» WORK TO DO
Translate this sentence from the text about blank QTabWidget tab labels on macOS into Spanish: "Qt relies on native platform styles to render widgets."

» TEXT TO READ
——

I'm using QTabWidget on macOS and the text of the currently selected tab is blank — it disappears when the tab has focus and only reappears when the tab loses focus. This works fine on Windows. Is there a style setting to fix this, or what's going on?
If you're working with QTabWidget on macOS and notice that the selected tab's label text vanishes while the tab is active, you're likely running into a compatibility issue between your version of PyQt and your version of macOS. This is a known problem that affected older PyQt5 releases (such as 5.9.2) on newer macOS versions (such as Big Sur / macOS 11+). The good news is that the fix is straightforward.
What causes the blank tab text?
Qt relies on native platform styles to render widgets. On macOS, this means Qt uses the macOS Aqua style to draw things like tab bars, buttons, and scroll bars. When Apple updates macOS, it can change how these native drawing APIs behave under the hood. If your version of Qt (and by extension, PyQt) hasn't been updated to account for those changes, visual glitches like invisible tab text can appear.

——

» GIVEN INFORMATION

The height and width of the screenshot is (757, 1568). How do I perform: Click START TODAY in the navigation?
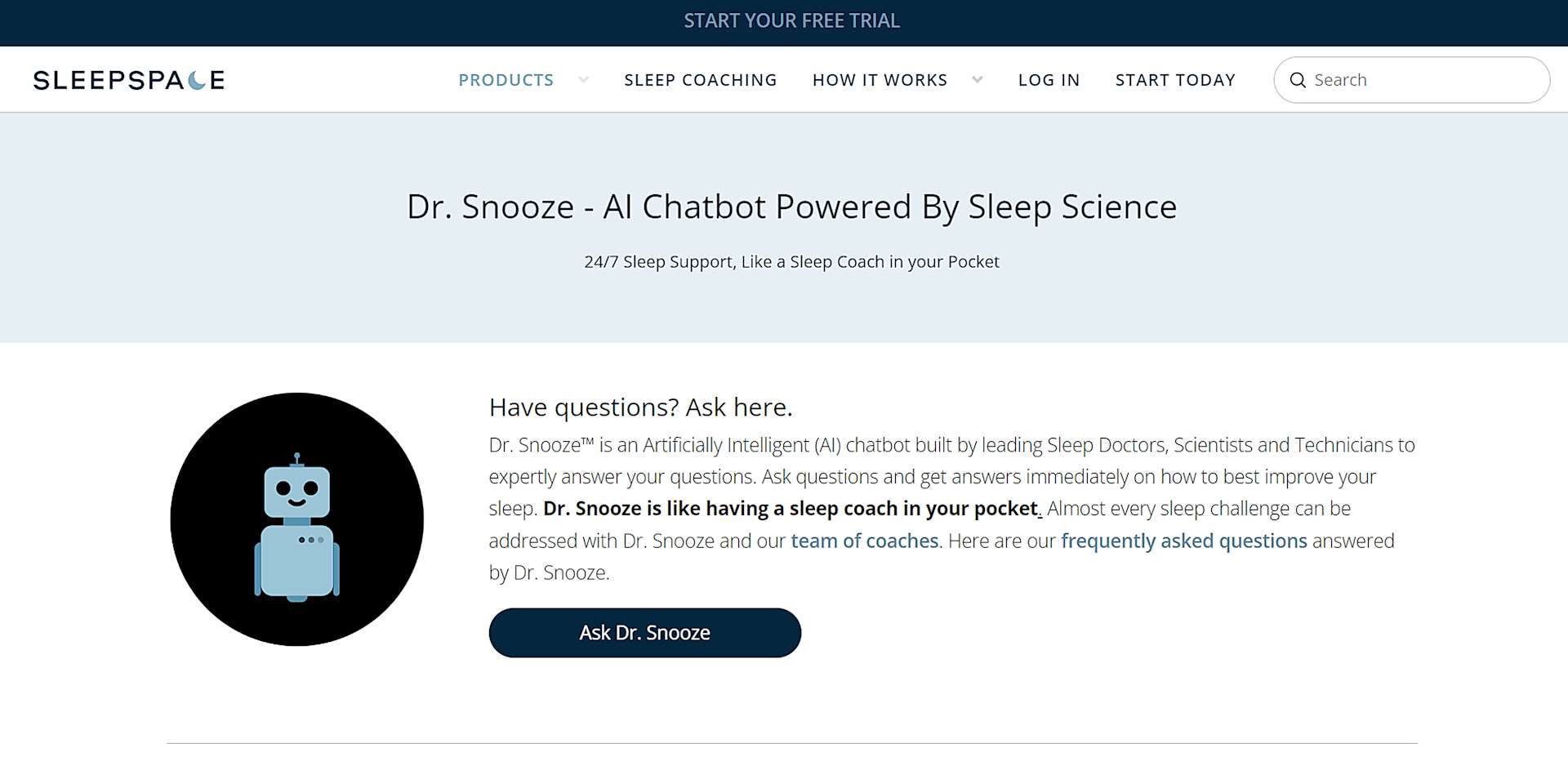1175,80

——

» WRITTEN REPLY
Qt se basa en los estilos nativos de la plataforma para representar los widgets.